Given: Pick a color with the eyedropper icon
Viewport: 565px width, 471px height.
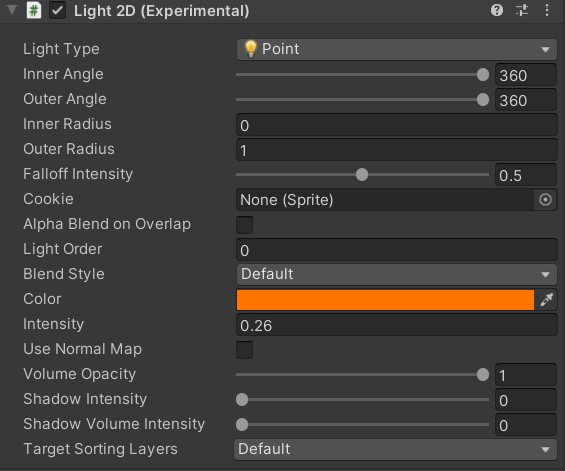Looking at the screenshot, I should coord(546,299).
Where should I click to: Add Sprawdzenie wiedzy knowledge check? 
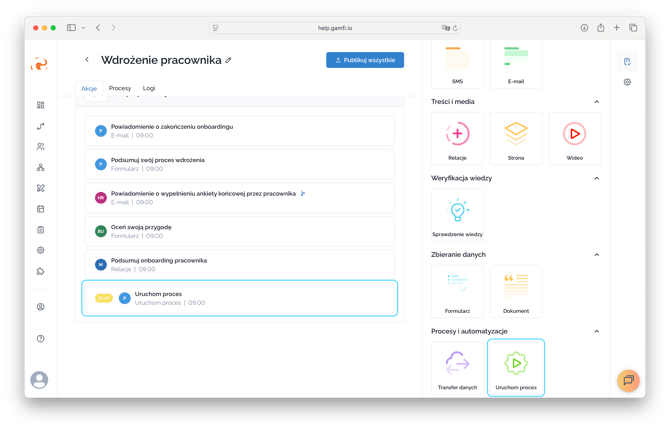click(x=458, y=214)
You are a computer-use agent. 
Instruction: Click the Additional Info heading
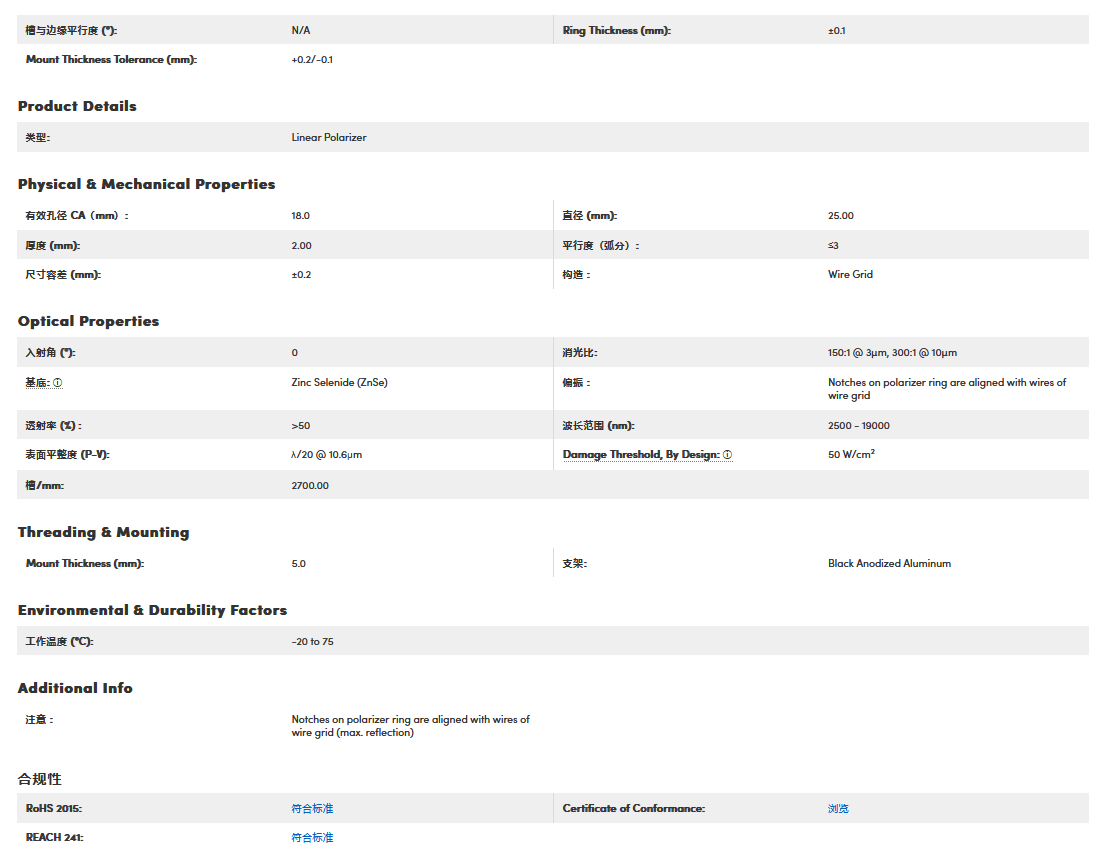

===============

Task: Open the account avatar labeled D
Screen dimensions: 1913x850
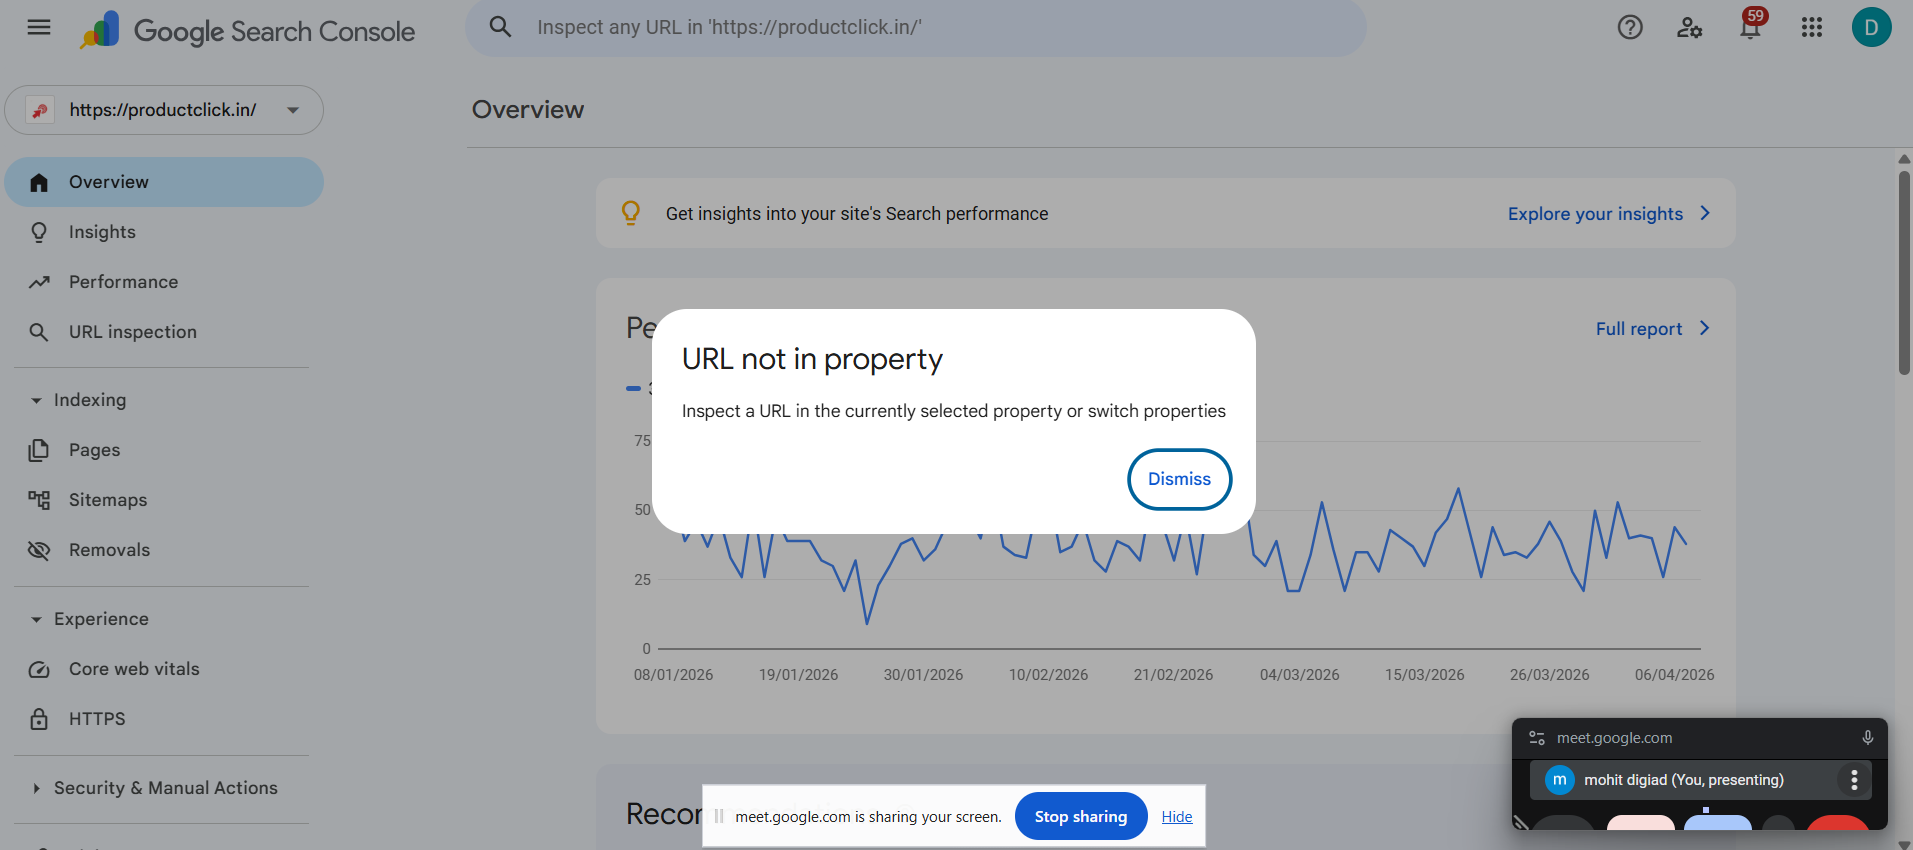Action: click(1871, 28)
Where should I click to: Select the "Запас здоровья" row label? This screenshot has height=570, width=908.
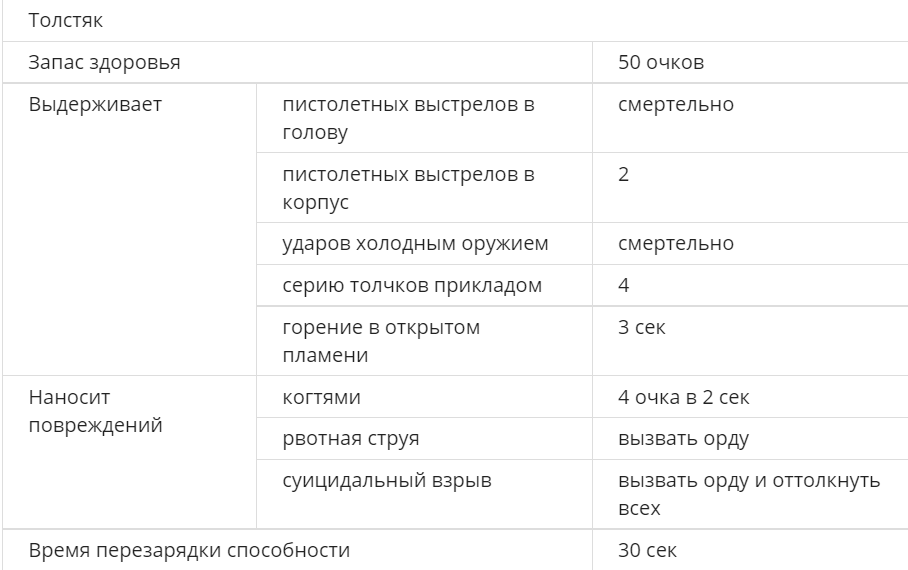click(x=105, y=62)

===============

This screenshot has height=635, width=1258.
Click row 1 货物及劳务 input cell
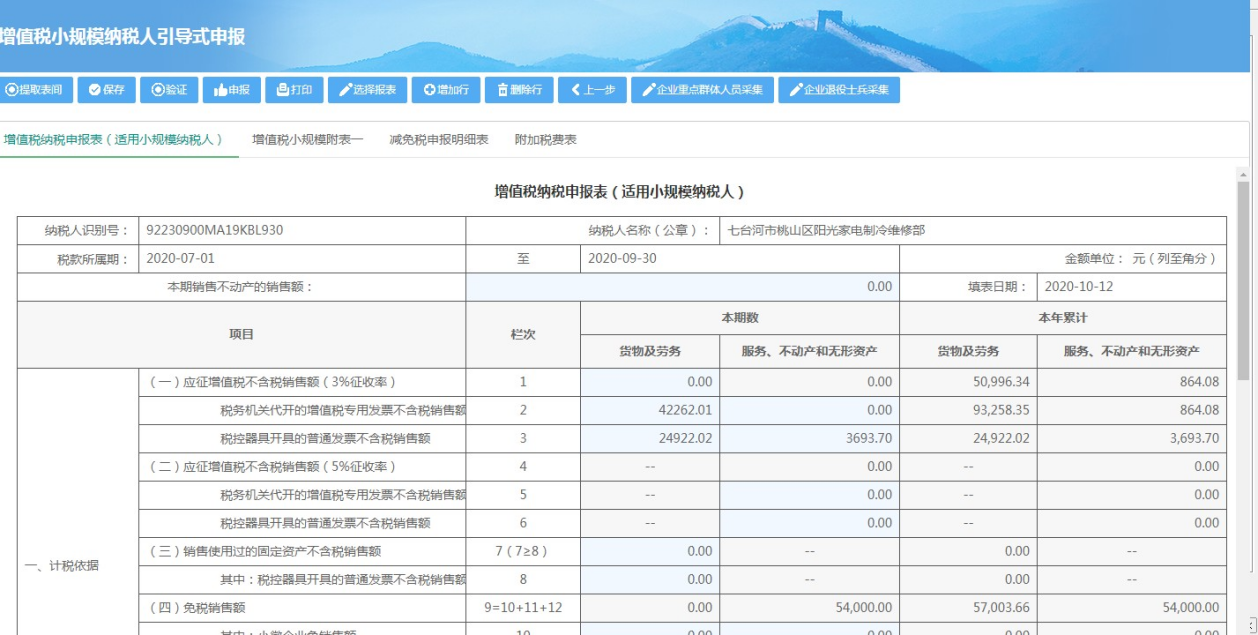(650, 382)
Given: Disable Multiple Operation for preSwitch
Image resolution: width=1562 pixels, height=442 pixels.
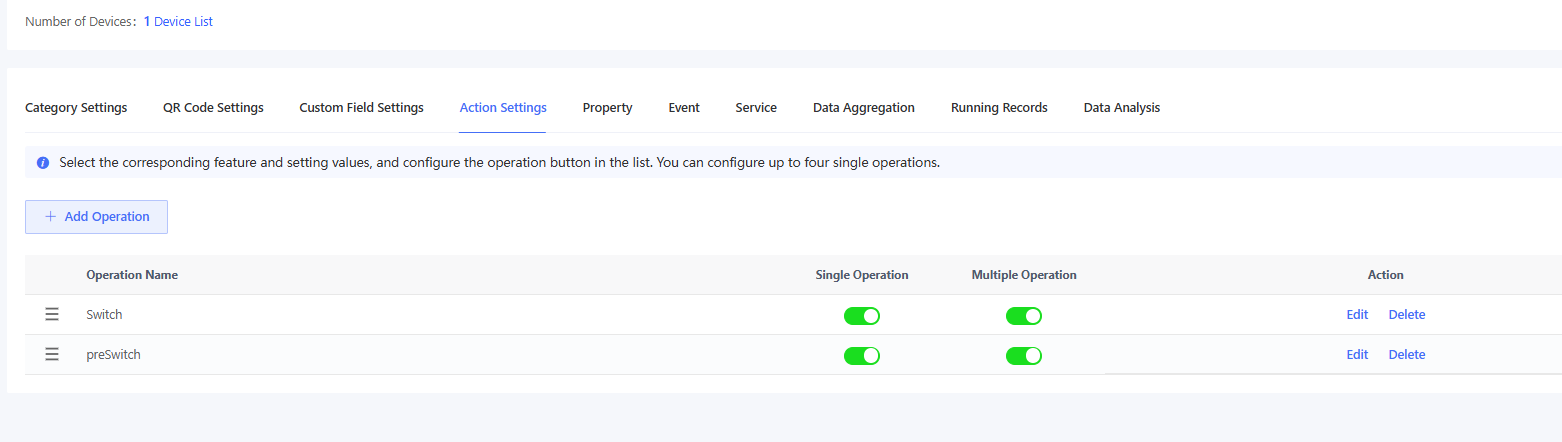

===============

Some of the data mentions "Given". Copy every line where it does.

Answer to this problem:
Given: Pick a color with the eyedropper icon
Given: Disable Multiple Operation for preSwitch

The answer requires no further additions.